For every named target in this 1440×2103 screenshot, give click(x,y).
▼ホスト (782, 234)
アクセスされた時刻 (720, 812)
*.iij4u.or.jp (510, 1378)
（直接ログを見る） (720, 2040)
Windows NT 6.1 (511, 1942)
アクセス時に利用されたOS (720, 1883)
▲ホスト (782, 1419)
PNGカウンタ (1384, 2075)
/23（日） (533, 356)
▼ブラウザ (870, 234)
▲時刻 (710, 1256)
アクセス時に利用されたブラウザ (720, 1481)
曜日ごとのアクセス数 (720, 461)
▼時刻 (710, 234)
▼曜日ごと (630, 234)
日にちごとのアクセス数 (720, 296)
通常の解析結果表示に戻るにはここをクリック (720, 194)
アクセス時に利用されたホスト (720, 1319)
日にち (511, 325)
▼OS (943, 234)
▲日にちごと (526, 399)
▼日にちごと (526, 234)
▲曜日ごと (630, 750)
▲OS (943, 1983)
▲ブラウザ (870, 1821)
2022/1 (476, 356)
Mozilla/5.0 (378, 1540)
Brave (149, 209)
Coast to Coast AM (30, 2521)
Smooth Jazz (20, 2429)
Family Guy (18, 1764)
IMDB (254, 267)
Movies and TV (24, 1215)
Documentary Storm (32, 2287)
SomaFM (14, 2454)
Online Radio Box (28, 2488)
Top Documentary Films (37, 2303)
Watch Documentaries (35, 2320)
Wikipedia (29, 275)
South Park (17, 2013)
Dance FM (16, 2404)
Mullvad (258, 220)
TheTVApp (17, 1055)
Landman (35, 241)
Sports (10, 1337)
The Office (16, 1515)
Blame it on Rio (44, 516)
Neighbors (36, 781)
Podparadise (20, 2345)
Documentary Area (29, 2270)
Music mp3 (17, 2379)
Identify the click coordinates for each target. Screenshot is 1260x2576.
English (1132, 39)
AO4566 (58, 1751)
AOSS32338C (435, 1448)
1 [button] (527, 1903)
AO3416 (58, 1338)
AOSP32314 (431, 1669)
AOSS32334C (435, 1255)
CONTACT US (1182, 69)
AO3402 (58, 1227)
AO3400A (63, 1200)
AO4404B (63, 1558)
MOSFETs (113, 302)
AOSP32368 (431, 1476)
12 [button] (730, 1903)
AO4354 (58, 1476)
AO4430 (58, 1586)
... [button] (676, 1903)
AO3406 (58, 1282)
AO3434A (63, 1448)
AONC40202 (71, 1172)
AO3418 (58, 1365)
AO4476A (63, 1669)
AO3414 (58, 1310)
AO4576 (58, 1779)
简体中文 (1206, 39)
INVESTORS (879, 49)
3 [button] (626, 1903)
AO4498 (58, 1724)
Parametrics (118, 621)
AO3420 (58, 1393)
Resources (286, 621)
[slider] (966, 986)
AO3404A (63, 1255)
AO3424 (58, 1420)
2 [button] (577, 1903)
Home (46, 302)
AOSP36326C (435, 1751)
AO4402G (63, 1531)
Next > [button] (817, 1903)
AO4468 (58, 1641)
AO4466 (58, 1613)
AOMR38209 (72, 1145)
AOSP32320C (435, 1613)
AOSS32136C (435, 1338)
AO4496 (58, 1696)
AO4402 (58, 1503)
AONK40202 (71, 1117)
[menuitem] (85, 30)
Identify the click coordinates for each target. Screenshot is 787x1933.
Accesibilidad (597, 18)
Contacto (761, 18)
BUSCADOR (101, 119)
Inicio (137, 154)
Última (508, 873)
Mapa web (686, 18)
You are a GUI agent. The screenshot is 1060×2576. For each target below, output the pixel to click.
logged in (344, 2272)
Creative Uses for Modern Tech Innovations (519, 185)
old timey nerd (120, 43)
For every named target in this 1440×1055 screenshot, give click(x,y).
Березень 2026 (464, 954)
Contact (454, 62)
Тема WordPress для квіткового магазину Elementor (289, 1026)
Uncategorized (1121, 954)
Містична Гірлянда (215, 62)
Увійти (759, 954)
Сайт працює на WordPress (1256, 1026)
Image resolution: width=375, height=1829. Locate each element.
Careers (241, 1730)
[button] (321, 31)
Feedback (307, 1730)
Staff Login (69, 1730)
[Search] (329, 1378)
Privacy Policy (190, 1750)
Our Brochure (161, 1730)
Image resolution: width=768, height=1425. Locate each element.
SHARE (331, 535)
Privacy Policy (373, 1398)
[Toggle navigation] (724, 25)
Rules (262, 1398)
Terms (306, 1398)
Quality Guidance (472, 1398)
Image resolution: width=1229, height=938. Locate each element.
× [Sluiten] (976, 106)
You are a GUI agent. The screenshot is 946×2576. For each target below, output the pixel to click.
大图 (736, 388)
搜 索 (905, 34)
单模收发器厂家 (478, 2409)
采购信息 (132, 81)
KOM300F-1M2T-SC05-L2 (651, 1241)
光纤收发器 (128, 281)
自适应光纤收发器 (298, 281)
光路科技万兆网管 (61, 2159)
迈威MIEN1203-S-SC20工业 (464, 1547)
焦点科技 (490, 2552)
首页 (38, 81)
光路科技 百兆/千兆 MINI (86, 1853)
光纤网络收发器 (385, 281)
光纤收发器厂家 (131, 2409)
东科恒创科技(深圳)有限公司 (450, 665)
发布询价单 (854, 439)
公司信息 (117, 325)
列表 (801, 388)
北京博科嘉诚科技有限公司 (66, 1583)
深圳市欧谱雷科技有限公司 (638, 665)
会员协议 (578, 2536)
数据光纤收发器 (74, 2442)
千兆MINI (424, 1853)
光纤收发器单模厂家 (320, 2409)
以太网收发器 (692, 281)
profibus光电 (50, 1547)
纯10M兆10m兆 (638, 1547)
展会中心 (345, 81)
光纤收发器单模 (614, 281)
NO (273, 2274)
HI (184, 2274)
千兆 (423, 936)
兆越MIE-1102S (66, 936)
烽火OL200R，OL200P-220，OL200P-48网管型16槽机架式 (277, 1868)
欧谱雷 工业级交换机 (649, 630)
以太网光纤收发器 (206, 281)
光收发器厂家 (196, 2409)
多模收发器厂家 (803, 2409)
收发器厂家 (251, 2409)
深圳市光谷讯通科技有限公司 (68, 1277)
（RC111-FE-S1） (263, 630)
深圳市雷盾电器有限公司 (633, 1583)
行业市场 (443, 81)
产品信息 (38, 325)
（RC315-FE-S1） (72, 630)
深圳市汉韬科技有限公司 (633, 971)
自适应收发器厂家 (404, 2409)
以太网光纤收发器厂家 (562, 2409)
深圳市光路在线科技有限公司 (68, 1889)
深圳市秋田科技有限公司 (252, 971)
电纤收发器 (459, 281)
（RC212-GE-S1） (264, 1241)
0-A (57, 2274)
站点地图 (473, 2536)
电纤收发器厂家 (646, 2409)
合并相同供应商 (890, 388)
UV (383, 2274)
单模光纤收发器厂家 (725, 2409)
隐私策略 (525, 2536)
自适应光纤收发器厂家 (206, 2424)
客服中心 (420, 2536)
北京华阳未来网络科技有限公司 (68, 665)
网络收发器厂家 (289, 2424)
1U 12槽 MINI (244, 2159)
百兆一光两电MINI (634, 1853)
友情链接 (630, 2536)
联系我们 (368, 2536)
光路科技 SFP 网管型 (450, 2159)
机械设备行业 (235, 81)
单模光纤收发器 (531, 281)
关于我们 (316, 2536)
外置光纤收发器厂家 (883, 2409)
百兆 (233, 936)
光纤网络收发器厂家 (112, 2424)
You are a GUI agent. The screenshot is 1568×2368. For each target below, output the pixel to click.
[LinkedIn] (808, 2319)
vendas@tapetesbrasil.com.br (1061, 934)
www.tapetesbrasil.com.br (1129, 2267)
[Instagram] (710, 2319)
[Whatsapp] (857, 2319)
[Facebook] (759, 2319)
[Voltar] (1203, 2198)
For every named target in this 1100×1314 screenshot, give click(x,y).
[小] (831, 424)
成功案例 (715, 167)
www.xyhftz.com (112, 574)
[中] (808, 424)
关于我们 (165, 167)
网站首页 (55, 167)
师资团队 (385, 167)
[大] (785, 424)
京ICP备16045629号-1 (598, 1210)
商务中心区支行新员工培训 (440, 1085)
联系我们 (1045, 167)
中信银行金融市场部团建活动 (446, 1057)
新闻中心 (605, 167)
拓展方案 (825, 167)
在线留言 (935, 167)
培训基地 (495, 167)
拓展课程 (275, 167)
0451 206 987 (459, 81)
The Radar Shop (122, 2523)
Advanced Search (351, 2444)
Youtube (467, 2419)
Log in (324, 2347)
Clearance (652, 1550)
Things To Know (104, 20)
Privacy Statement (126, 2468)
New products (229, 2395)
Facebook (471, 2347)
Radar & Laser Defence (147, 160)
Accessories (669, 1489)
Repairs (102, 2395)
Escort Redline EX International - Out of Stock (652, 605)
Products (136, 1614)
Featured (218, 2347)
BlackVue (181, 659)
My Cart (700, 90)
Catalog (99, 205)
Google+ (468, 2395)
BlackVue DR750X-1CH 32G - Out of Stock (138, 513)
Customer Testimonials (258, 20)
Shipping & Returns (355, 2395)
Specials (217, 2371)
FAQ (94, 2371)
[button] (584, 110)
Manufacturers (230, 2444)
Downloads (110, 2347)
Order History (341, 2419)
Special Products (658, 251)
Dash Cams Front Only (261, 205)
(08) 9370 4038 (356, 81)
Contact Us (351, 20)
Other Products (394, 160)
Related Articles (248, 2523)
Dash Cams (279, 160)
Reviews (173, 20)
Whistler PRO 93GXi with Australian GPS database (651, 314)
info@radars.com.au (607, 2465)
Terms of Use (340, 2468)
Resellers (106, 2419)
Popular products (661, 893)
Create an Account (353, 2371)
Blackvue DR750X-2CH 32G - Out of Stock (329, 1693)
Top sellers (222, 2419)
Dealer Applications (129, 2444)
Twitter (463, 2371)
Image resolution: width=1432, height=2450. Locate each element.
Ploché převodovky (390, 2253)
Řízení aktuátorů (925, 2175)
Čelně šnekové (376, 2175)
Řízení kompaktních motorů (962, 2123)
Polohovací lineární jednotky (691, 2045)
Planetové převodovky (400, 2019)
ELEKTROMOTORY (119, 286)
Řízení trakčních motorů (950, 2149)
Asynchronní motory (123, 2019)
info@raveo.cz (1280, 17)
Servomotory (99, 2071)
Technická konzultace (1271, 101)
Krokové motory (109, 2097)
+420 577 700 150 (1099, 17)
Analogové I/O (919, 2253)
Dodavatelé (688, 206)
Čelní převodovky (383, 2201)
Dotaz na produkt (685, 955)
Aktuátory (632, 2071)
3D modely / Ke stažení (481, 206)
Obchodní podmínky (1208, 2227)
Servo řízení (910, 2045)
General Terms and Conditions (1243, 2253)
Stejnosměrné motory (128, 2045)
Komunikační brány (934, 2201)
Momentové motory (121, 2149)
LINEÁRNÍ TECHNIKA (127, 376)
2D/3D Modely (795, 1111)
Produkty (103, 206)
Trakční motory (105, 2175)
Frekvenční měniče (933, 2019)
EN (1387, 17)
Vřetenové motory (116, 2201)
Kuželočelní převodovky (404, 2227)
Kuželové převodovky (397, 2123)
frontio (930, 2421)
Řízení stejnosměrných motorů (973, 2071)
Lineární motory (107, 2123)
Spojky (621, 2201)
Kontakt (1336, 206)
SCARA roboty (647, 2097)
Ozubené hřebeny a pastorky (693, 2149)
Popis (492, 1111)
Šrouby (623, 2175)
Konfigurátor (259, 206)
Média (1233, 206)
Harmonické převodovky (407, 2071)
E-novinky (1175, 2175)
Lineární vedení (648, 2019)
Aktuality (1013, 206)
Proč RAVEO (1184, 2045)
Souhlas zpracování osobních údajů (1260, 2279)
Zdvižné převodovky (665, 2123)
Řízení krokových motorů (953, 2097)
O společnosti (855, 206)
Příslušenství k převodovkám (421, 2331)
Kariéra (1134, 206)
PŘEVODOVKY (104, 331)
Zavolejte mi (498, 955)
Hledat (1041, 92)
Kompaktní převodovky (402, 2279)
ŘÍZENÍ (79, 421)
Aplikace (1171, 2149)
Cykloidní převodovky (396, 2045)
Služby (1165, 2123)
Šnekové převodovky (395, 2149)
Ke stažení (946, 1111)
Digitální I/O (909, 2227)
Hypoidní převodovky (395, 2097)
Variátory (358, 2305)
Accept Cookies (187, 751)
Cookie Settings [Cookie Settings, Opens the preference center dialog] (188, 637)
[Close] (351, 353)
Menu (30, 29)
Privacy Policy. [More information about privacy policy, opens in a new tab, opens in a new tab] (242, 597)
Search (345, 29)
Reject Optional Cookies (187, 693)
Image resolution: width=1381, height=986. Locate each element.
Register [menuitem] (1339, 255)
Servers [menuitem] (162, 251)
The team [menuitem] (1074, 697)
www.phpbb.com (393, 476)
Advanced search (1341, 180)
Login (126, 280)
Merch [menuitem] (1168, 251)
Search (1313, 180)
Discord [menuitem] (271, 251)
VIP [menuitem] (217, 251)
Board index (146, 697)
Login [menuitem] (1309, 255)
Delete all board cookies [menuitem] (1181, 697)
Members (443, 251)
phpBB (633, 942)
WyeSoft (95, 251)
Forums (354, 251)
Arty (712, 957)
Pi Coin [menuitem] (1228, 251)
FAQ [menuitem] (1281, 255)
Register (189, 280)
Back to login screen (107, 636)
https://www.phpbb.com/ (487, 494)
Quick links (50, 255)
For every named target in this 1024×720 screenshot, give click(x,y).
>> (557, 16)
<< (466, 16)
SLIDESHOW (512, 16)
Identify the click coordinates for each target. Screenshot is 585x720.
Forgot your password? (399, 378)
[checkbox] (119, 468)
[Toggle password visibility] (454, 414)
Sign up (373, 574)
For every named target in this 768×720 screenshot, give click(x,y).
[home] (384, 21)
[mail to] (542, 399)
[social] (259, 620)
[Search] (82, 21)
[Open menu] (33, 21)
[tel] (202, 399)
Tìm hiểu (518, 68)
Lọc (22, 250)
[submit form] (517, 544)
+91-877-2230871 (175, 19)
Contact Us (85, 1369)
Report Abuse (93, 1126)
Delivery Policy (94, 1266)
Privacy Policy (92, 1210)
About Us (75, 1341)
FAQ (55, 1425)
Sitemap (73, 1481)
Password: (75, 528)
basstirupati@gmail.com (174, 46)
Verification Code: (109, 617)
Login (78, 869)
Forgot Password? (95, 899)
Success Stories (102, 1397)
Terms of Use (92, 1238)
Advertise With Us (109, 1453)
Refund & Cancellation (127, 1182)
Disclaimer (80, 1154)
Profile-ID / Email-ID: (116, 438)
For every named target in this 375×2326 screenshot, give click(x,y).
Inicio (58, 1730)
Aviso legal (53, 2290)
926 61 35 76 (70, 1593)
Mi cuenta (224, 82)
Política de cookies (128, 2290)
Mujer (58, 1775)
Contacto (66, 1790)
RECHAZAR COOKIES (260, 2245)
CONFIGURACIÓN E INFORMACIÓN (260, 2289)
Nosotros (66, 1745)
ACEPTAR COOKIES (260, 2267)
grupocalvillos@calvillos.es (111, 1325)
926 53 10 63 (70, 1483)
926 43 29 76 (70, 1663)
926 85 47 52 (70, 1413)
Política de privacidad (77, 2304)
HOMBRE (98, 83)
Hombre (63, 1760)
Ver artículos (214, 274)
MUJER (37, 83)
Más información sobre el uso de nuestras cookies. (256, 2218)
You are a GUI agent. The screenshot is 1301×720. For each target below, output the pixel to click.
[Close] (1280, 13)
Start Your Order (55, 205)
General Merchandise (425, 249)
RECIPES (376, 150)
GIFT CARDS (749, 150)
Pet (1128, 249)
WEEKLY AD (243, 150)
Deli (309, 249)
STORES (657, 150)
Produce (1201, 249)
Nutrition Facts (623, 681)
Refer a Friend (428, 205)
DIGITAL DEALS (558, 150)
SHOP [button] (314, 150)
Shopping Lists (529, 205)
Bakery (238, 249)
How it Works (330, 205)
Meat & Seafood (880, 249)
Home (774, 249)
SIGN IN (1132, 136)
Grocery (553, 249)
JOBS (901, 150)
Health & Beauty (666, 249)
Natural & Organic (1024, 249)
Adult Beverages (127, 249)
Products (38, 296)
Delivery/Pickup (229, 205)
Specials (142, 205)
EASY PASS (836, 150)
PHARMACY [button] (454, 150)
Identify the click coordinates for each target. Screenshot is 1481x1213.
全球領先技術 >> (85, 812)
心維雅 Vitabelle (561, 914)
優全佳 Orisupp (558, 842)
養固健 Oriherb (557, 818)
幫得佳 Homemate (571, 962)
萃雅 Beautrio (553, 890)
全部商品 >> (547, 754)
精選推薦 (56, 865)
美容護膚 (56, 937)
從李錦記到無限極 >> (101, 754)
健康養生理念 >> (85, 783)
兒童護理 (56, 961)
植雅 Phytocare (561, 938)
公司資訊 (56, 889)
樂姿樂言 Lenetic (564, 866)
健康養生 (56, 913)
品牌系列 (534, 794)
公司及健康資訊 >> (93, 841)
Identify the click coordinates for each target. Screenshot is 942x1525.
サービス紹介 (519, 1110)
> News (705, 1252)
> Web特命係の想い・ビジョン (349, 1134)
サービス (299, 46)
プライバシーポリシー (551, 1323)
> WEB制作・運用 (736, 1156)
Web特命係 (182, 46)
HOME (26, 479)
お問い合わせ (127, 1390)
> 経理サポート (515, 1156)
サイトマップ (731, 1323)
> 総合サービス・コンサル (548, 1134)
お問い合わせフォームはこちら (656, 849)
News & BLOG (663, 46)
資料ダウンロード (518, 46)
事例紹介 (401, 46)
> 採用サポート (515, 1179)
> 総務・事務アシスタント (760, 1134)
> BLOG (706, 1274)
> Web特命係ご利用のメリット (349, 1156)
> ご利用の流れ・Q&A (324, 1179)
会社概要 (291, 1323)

──────────

* _SHORT PROBLEM_: Rewrite only the lines that run from the one containing "电纤收发器厂家 (646, 2409)" through the one containing "0451 206 987 (459, 81)", replacing "联系我们" with "联络我们" and leaving everything else unchanged.

* _ANSWER TO THIS TASK_:
电纤收发器厂家 (646, 2409)
合并相同供应商 (890, 388)
UV (383, 2274)
单模光纤收发器厂家 (725, 2409)
隐私策略 (525, 2536)
自适应光纤收发器厂家 (206, 2424)
客服中心 (420, 2536)
北京华阳未来网络科技有限公司 (68, 665)
网络收发器厂家 (289, 2424)
1U 12槽 MINI (244, 2159)
百兆一光两电MINI (634, 1853)
友情链接 (630, 2536)
联络我们 (368, 2536)
光路科技 SFP 网管型 (450, 2159)
机械设备行业 (235, 81)
单模光纤收发器 (531, 281)
关于我们 (316, 2536)
外置光纤收发器厂家 (883, 2409)
百兆 (233, 936)
光纤网络收发器厂家 (112, 2424)
You are a GUI agent. The screenshot is 1568×2368. For each target below, output the pixel to click.
[LinkedIn] (808, 2319)
vendas@tapetesbrasil.com.br (1061, 934)
www.tapetesbrasil.com.br (1129, 2267)
[Instagram] (710, 2319)
[Whatsapp] (857, 2319)
[Facebook] (759, 2319)
[Voltar] (1203, 2198)
For every named target in this 1100×1314 screenshot, give click(x,y).
[小] (831, 424)
成功案例 (715, 167)
www.xyhftz.com (112, 574)
[中] (808, 424)
关于我们 (165, 167)
网站首页 (55, 167)
师资团队 (385, 167)
[大] (785, 424)
京ICP备16045629号-1 (598, 1210)
商务中心区支行新员工培训 (440, 1085)
联络我们 (1045, 167)
中信银行金融市场部团建活动 (446, 1057)
新闻中心 (605, 167)
拓展方案 (825, 167)
在线留言 (935, 167)
培训基地 (495, 167)
拓展课程 (275, 167)
0451 206 987 (459, 81)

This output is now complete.